### What to do
Show, from the records below, all lines that contain the word "value".

=== Section Start ===

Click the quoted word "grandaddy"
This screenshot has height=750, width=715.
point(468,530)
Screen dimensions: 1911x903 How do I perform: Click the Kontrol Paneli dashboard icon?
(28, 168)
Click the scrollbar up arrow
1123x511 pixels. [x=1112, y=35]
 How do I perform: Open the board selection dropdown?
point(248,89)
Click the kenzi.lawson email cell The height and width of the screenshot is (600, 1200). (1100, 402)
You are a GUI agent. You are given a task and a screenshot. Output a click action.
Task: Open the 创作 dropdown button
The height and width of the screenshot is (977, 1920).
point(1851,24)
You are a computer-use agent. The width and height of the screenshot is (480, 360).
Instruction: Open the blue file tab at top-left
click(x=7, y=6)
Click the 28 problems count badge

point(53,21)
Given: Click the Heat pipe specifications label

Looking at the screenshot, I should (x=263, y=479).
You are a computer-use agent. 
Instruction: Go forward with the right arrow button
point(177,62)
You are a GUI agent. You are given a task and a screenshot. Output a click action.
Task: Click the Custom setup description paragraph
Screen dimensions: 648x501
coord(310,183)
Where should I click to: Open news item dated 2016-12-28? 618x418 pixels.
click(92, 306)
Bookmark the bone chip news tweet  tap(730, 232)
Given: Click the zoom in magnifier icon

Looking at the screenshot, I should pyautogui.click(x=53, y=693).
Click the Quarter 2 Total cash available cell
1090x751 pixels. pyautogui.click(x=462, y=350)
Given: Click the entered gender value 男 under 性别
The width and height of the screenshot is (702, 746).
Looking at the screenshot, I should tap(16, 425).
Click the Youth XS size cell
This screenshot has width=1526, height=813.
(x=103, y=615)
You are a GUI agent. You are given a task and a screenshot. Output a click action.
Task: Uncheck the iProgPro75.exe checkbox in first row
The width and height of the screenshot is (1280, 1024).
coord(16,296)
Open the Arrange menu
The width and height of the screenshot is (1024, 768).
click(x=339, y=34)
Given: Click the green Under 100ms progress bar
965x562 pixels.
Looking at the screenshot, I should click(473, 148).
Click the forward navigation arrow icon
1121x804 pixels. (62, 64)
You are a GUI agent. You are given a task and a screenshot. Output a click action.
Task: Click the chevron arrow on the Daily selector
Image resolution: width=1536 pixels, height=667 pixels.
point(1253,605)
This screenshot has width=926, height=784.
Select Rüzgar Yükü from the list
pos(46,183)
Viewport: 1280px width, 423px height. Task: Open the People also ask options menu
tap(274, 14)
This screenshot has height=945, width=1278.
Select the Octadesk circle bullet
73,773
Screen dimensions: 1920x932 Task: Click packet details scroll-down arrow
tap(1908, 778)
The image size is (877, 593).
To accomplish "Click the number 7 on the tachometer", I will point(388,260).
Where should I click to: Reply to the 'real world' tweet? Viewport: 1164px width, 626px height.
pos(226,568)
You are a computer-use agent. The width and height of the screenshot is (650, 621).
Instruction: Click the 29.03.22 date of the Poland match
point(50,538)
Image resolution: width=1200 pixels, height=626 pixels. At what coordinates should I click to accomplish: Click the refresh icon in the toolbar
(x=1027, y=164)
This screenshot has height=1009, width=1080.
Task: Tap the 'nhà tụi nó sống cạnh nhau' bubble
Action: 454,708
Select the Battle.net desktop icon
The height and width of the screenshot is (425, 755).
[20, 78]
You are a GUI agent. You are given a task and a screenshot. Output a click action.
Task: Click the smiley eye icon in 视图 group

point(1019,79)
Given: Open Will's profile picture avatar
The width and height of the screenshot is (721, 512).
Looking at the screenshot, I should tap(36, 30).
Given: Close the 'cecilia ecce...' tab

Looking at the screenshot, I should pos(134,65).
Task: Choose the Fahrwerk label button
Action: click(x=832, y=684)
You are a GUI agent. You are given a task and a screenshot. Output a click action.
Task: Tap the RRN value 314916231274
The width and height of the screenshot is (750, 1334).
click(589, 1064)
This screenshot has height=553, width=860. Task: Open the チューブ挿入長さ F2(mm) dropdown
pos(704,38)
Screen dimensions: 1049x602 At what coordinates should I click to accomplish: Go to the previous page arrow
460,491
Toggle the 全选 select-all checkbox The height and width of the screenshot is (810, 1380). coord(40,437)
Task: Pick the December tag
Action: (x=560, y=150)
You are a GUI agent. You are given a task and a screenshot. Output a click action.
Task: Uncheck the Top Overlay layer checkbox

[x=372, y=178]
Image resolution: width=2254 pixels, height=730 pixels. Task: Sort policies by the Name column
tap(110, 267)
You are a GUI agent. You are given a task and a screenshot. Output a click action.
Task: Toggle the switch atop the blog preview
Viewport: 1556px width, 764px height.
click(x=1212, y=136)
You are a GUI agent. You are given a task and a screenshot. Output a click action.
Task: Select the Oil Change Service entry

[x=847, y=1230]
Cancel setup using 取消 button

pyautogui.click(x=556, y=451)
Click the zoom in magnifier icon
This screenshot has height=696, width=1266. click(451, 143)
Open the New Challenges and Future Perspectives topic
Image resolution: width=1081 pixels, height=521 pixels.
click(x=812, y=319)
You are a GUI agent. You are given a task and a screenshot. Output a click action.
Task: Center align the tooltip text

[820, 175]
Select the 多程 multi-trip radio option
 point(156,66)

=== Section End ===

### Response to the exercise
Given: Click the entered gender value 男 under 性别
Task: Tap the RRN value 314916231274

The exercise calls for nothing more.